**Data extract**.
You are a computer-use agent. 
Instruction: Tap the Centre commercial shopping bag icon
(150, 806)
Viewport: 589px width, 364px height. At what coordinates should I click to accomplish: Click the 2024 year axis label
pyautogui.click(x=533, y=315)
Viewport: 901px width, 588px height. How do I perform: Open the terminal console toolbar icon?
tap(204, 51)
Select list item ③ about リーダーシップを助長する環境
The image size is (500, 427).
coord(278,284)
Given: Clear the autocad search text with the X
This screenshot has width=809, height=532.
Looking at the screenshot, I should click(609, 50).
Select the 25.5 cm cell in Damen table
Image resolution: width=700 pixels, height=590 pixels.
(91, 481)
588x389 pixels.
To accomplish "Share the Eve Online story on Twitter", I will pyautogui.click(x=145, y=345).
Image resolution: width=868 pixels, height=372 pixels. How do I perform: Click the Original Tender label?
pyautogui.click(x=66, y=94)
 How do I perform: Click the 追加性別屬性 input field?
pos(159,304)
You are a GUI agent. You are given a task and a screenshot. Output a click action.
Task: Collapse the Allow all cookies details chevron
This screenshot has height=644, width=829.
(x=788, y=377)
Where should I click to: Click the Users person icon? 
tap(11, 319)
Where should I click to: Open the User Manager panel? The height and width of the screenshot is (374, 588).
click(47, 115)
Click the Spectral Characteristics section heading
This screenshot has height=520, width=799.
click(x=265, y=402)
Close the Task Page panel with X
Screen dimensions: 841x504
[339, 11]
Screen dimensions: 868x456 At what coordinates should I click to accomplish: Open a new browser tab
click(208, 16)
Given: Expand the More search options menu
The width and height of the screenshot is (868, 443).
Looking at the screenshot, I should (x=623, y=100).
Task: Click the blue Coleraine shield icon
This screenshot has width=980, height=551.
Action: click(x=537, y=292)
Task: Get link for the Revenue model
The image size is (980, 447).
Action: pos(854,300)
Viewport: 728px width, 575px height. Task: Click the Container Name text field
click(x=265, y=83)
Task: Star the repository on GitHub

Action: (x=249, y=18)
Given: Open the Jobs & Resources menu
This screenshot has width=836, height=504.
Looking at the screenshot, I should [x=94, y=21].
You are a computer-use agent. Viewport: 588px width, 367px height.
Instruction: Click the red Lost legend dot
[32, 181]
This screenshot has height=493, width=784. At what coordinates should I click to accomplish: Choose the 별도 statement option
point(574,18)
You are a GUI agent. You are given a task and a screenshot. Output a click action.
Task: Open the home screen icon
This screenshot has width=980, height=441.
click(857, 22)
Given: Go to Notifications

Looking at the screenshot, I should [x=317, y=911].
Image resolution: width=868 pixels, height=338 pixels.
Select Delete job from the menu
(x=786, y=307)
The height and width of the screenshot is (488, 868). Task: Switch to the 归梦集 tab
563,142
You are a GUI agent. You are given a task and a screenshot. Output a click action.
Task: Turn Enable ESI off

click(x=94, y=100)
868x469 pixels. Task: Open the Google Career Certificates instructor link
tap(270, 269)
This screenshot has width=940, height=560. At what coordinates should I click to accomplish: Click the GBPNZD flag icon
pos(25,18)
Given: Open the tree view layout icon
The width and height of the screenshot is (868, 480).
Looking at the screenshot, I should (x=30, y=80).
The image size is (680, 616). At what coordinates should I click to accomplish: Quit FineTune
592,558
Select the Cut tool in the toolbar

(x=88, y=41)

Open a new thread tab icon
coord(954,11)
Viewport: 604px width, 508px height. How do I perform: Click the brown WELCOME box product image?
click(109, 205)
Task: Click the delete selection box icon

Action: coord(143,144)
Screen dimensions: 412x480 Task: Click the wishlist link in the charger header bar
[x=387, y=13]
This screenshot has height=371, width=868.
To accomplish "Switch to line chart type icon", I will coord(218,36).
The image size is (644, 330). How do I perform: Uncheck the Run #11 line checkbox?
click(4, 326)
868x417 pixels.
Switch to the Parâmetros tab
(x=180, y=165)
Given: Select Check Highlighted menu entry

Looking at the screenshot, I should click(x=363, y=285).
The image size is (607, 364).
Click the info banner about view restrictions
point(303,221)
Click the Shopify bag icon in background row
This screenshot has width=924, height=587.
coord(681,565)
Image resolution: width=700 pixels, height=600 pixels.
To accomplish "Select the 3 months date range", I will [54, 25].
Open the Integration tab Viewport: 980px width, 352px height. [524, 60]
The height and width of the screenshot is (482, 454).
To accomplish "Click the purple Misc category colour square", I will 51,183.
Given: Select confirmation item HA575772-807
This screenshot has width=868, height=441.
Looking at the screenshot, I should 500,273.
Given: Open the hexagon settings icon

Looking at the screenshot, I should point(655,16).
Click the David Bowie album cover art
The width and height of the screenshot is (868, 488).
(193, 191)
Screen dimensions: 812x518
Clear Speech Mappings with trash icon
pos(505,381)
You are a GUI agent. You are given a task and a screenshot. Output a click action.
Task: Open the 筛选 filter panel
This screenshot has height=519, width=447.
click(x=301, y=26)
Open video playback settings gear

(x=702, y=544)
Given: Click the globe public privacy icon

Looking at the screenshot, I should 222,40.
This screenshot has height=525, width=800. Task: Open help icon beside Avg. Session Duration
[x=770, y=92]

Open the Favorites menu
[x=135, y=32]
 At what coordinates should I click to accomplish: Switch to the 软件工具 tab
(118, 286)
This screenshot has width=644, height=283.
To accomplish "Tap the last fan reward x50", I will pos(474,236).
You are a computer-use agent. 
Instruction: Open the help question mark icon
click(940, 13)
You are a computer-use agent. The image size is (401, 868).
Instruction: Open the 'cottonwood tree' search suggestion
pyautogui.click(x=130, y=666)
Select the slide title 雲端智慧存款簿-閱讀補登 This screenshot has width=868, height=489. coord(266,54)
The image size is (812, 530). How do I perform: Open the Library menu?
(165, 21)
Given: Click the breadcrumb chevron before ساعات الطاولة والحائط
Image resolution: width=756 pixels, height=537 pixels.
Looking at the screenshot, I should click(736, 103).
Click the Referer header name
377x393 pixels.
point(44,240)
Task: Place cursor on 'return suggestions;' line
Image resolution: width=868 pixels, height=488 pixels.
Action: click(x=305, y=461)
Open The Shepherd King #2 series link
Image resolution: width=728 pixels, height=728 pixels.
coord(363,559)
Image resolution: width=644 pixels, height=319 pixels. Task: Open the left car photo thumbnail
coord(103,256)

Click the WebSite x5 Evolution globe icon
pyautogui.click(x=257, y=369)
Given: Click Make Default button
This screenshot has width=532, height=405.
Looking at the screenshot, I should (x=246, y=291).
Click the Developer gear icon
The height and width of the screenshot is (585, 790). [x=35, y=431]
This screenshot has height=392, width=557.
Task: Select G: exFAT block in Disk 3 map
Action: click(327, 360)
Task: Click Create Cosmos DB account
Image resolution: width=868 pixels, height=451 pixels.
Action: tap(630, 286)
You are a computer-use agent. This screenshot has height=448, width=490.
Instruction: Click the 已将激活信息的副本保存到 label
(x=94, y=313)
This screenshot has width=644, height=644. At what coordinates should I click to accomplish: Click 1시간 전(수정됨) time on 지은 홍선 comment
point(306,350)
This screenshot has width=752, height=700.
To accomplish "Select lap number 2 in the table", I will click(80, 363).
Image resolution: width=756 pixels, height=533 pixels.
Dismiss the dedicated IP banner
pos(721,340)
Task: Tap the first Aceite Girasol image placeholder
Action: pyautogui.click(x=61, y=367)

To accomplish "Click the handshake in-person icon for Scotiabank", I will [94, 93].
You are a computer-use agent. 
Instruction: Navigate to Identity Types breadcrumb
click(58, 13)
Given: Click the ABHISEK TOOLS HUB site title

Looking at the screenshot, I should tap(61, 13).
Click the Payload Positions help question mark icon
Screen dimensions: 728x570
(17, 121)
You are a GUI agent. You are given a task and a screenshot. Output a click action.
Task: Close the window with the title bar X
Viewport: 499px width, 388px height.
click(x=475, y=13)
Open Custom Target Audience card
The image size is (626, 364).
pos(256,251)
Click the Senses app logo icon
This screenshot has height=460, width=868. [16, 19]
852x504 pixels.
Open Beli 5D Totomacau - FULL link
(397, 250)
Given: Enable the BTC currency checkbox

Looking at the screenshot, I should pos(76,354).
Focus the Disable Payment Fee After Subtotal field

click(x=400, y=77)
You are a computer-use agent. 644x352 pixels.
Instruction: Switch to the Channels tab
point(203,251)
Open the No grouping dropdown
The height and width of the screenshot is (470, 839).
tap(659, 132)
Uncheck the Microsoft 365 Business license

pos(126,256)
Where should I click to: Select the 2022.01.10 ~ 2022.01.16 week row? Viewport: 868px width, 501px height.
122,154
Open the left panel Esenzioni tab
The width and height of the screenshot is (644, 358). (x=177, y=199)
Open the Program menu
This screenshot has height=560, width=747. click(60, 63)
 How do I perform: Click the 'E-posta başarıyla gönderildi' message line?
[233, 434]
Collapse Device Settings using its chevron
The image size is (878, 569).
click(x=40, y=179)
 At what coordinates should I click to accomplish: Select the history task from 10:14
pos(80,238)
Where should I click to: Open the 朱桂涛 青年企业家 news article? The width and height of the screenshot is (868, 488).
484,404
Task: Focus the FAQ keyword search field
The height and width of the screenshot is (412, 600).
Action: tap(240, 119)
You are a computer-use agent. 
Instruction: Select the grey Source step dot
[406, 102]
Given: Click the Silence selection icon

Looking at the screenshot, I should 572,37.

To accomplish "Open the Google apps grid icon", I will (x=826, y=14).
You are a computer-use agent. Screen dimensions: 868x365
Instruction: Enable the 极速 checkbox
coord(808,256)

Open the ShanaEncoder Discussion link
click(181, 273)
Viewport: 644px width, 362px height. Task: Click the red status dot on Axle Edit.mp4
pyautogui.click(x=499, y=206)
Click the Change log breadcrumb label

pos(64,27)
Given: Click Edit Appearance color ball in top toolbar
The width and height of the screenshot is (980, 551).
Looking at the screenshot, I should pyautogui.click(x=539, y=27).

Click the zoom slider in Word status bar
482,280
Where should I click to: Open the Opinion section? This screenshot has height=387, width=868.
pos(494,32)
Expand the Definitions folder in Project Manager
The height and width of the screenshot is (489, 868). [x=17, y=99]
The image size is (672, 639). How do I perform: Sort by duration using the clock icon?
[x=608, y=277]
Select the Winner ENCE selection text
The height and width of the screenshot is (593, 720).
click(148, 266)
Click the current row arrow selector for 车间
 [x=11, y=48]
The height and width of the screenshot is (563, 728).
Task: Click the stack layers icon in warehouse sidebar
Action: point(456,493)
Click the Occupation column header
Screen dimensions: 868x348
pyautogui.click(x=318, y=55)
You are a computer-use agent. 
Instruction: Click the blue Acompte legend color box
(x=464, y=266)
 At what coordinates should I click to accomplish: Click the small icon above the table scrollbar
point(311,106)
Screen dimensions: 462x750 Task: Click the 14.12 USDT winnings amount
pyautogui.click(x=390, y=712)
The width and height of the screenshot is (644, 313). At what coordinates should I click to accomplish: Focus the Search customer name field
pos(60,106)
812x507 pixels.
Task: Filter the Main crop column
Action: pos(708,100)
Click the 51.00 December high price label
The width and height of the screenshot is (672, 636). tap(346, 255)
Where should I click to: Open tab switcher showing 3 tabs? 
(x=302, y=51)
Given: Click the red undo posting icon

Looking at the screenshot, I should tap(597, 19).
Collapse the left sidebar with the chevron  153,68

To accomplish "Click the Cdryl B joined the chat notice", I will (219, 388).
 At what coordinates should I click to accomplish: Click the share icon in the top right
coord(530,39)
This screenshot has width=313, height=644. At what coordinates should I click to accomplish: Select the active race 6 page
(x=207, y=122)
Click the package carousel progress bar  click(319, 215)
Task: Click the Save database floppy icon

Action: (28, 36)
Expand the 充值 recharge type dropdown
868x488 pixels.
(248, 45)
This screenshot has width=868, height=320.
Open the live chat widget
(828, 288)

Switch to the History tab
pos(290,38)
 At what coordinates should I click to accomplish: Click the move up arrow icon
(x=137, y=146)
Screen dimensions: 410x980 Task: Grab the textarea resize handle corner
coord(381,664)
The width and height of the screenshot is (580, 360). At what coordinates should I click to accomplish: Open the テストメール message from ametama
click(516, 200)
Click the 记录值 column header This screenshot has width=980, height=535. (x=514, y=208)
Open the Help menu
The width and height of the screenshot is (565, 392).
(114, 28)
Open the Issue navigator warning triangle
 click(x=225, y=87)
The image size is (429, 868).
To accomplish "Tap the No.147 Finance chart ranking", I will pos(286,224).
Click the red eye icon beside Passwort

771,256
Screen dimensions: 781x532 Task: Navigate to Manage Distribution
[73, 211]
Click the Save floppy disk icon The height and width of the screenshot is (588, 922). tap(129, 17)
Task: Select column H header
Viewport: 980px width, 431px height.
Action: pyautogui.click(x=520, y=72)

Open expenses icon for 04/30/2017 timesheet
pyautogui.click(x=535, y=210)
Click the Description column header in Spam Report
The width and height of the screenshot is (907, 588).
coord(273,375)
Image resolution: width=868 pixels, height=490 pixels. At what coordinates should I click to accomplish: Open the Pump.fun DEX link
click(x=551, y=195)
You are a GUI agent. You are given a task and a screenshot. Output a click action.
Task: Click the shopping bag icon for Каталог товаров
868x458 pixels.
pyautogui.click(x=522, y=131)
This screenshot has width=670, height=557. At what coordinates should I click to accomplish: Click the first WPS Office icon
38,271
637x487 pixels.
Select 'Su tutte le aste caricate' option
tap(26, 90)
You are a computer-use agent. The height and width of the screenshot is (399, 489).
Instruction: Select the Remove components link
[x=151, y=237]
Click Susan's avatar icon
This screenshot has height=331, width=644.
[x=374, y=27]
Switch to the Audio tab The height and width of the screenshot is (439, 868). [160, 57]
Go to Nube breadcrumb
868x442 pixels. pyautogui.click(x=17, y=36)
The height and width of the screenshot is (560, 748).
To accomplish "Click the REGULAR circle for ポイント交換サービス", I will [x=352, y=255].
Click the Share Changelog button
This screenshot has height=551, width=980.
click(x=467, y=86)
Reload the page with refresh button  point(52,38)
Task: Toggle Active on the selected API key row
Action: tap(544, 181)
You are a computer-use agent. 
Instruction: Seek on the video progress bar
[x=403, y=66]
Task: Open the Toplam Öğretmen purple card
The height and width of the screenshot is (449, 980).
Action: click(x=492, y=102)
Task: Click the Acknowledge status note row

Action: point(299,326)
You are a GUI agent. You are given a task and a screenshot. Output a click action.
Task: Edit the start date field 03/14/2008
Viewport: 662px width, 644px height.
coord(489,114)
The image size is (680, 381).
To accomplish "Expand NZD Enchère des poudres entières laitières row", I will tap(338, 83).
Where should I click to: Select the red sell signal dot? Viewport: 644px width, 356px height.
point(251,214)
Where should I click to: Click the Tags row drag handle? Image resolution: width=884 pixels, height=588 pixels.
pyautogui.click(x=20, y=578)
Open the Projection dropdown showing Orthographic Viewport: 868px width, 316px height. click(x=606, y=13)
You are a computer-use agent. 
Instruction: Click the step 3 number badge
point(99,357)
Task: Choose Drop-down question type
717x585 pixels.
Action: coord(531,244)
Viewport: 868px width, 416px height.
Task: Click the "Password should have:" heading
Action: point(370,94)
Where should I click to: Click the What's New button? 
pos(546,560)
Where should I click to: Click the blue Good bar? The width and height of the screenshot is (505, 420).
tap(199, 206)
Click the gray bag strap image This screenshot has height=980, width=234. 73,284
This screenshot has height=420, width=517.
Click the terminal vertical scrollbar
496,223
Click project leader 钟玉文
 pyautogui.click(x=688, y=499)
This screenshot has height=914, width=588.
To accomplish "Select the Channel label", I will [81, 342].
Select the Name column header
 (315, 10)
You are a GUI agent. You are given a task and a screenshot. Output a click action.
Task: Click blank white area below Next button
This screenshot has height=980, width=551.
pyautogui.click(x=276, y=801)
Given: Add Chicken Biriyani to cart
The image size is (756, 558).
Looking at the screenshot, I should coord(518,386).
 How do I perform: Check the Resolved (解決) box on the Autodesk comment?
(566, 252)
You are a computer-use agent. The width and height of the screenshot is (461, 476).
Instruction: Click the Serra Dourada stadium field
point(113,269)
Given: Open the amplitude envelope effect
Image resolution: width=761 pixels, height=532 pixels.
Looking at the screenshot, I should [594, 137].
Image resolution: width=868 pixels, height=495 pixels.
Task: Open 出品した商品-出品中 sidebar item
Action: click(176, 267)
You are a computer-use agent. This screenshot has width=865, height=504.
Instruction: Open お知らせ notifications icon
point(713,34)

**Task prompt**. Search the listing above for the lines with "Click the gray" and "Given: Open the amplitude envelope effect", then output those lines and all lines between them exactly.

**Output of the task**.
Click the gray bag strap image This screenshot has height=980, width=234. 73,284
This screenshot has height=420, width=517.
Click the terminal vertical scrollbar
496,223
Click project leader 钟玉文
 pyautogui.click(x=688, y=499)
This screenshot has height=914, width=588.
To accomplish "Select the Channel label", I will [81, 342].
Select the Name column header
 (315, 10)
You are a GUI agent. You are given a task and a screenshot. Output a click action.
Task: Click blank white area below Next button
This screenshot has height=980, width=551.
pyautogui.click(x=276, y=801)
Given: Add Chicken Biriyani to cart
The image size is (756, 558).
Looking at the screenshot, I should coord(518,386).
 How do I perform: Check the Resolved (解決) box on the Autodesk comment?
(566, 252)
You are a computer-use agent. The width and height of the screenshot is (461, 476).
Instruction: Click the Serra Dourada stadium field
point(113,269)
Given: Open the amplitude envelope effect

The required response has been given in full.